Implied Warranty of Habitability in PAAugust 15, 2012
This post is the second of two on the implied warranty of habitability in Pennsylvania.
THE FOLLOWING IS INFORMATIONAL ONLY:
If you are tenant reading this, do NOT attempt to use one of these remedies without consulting an attorney FIRST. SERIOUS CONSEQUENCES may result if these remedies are done incorrectly.
This post assumes the tenant has reached the point where the implied warranty of habitability in PA has been triggered. The landlord has been notified, been provided with a reasonable opportunity to fix the problem, and has failed to resolve the issue. At this point, there are several remedies available to the tenant.
Vacate the Premises:
The first remedy is that the tenant may simply vacate the premises without any further rent payments or liability under the lease. CAUTION: If a court finds that the warranty is not breached, the tenant may be liable for the past rent and could be liable for the entire lease amount.
Retain Premises but withhold rent:
If the implied warranty of habitability is breached, a tenant may retain possession and withhold rent. This is most often used as a defense to a landlord complaint asserting a tenant failed to pay rent.
CAUTION: If the tenant fails to pay the rent under the mistaken belief that the landlord breached the implied warranty of habitability, the landlord then brings an action for nonpayment of rent, if a judge finds that the tenant’s actions of withholding rent was improper, the tenant could be held liable.
A judge may also conclude that there was a partial breach of the implied warranty and the tenant may be liable for a portion of the rent. Although not mandatory, it is often prudent to place the rent into an escrow account.
Determining how much (if any) rent the tenant is liable for is a complex question. There are two competing doctrines. The first way to calculate the amount the tenant is liable for is by comparing the difference between the rent agreed upon versus the fair rental value of the property in the present condition. For example, if the rent was $1,000 a month for 1 year and the fair rental value was $500, the tenant would only be liable for $500, the amount of the fair rental value.
The second way to calculate the damages is by the “percentage reduction of use” which reduces the amount owed by a percentage equal to the percentage by which the use of the premises has been decreased by the breach of the warranty. For example, if the rent was $1,000 a month, and the tenant could not use 50% of the premises, the tenants would be liable for only $500.
The Pennsylvania Supreme Court has explicitly held the percentage reduction use is the correct method because the first method would be cost prohibitive as it would inevitably require the use of experts to provide an opinion on the fair rental value of the property under the implied warranty breach.
Repair and Deduct Rent:
If a tenant gives a landlord notice, a reasonable opportunity to repair and the landlord still does not correct the defect, the tenant may make the repairs themselves and deduct the costs of the repairs from the rent. However, there are a few important exceptions to this rule.

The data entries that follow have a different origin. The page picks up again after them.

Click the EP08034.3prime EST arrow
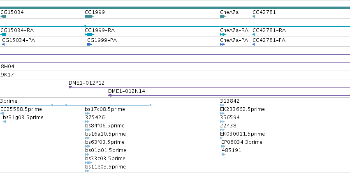Image resolution: width=350 pixels, height=173 pixels. [223, 146]
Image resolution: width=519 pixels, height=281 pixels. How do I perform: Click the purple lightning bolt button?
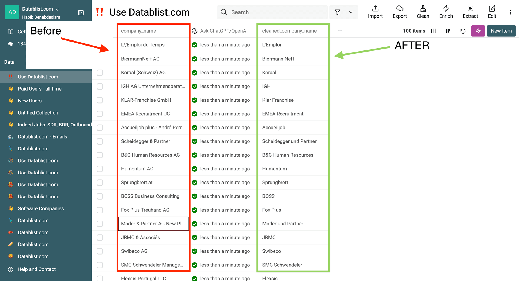478,31
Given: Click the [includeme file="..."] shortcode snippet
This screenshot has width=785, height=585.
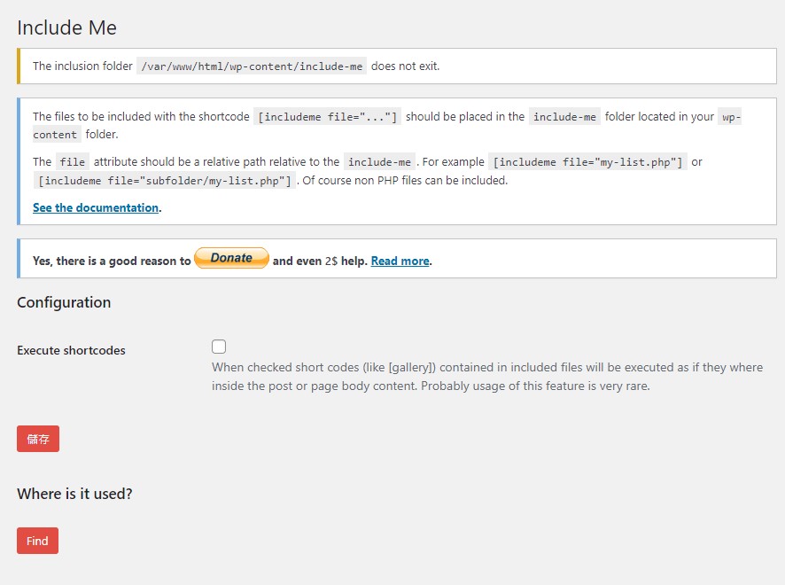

CAUTION: Remember, if a court disagrees with the tenant, and/or the tenant fails to follow the law properly, the tenant could be found liable for rent, repairs, and other costs.

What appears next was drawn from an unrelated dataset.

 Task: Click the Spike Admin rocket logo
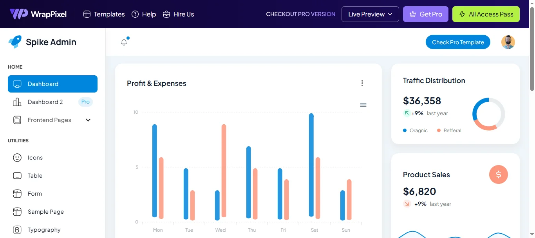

The first notable caveat to this rule is that the repair costs cannot exceed the total amount of the rent owed for the lease term. For example, if the lease term is for 1 year, with rent of $1,000 per month, the repairs may not exceed $12,000 ($1,000 X 12 months = $12,000). This means that if the tenant’s shower breaks, the tenant cannot replace the entire shower with a new Jacuzzi tub that exceeds $12,000 and expect the landlord to reimburse the tenant. Again, this is keeping premises habitable—not aesthetically pleasing.
Also, the costs of repairs must also be reasonable. If the repair costs are not reasonable, a landlord may deduct the actual cost of repairs compared to the reasonable cost of repairs from the amount the tenant is entitled to.
Not only must the costs of repair be reasonable, the repairs themselves must be necessary. As discussed in my previous posts, a landlord is not entitled to an aesthetically pleasing dwelling—only that the premises be fit for habitation.
For example, if the walls of a premises are covered in shag carpet that the tenant absolutely hates, if the tenant makes the repairs but a judge later determines that the repairs were not necessary, the tenant is not entitled to recover the costs. However, if the shag carpet is falling down and every time the carpet falls off, it takes large pieces of drywall with it, there is a much stronger case for an implied warranty of habitability breach. Again, this is very fact specific.
Court Order to require Landlord to Perform Repairs:
A tenant may also get a court order to require the landlord to make the repairs following traditional contract principles of specific performance. This option may be attractive where the tenant cannot finance the repairs themselves and cannot find another residence that is affordable.
Use these remedies carefully!
Again, please remember, if applied incorrectly these remedies can have serious consequences. The purpose of this post is to describe the various remedies. If you find yourself in a situation where you would like to apply one of these remedies it is crucial that you consult an attorney first.